# Duke Nukem Forever: Trailer And Release Date



## cad (Jan 22, 2011)

[video=youtube;1-b78TKZIyw]http://www.youtube.com/watch?v=1-b78TKZIyw&feature=player_embedded[/video]
http://www.gameinformer.com/b/news/archive/2011/01/21/exclusive-duke-nukem-forever-has-a-release-date.aspx

Hail to the king, baby! After 12 years of development time, the Duke is back. The 3rd of May the game is OUT, 6th of May internationally.
He's here, he's back, he's going to kick ass and chew bubblegum...
... and this time, he's really, REALLY all out of his gum.


----------



## Alstor (Jan 22, 2011)

This is probably the manliest game ever. I'm surprised that it didn't get the AO label.


----------



## Xenke (Jan 22, 2011)

It's gunna suck.

:3


----------



## LizardKing (Jan 22, 2011)

Duke Nukem Forever? A _release date?_ A _trailer_? Holy. Shit. 

It brings back memories.


----------



## cad (Jan 22, 2011)

Except this time it's _for real._ There's no George Broussard behind the wheels anymore. He is pretty much the sole reason as to why DNF has been delayed for this long.


----------



## Riavis (Jan 22, 2011)

So getting this when I get back to the states. Sold my xbox cause I want to do something productive during downtime for the time being


----------



## Corto (Jan 22, 2011)

I won't believe it until I have a copy on my hands.
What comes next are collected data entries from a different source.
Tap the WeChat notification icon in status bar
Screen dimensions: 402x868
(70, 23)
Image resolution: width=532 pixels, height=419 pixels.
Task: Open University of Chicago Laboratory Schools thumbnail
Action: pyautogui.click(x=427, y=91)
EDIT: Hey that's the song from the Scott Pilgrim trailer! That sucks, they should have gone with Megadeth's version of the Duke Nukem theme.


----------



## lupinealchemist (Jan 22, 2011)

Looks like it's gonna be more offensive than Manhunt 1, but it's Duke Nukem so it's expected.
Probably gonna get it because I suck like that.


----------



## FallenGlory (Jan 22, 2011)

YES! i'm gonna have ta get that game, looks BADASS! And lupin, if you think you suck because you like offensive games, you have problems.


----------



## lupinealchemist (Jan 22, 2011)

No, I suck because I plan on getting the most sought out game that's been vaporware for 12 years.


----------



## Term_the_Schmuck (Jan 22, 2011)

Gearbox will yank the game on May 2nd for "extra polishing" and thus be known as the biggest trolls in the gaming world.

I'm calling it right now.


----------



## Xenke (Jan 22, 2011)

Term_the_Schmuck said:


> Gearbox will yank the game on May 2nd for "extra polishing" and thus be known as the biggest trolls in the gaming world.
> 
> I'm calling it right now.


 
God I hope so.


----------



## cad (Jan 22, 2011)

Something like that's not going to happen. Randy Pitchford, CEO of Gearbox, worked for 3D Realms on Duke Nukem 3D, way back in 1996. Randy owes his entire career to Duke, George Broussard, and 3D Realms. Gearbox was formed mostly by Ex 3D Realms employees, where some of those people worked on Duke3D, and DNF from the start. Allen H. Blum is also working at Gearbox, and he was the Co-Creator of Duke himself, back in 1991. Gearbox hired Triptych games to work on the game as well, which is made ENTIRELY Ex. DNF Team employees. Those people practically worked on the game in their basements while the Lawsuit was going on... that's what I call dedication.


----------



## Corto (Jan 22, 2011)

HEY GEARBOX STOP FOOLING AROUND WITH DUKE NUKEM AND GIVE ME OPPOSING FORCE 2. CALL VALVE ASAP CHOP CHOP.


----------



## Hakar Kerarmor (Jan 22, 2011)

Man, that's a lot of pixelation. Now I just hope it doesn't have fucked up DRM.


----------



## TwilightV (Jan 22, 2011)

Am I the only one who finds it stupid that they had both a censored and uncensored use of fucking in the trailer?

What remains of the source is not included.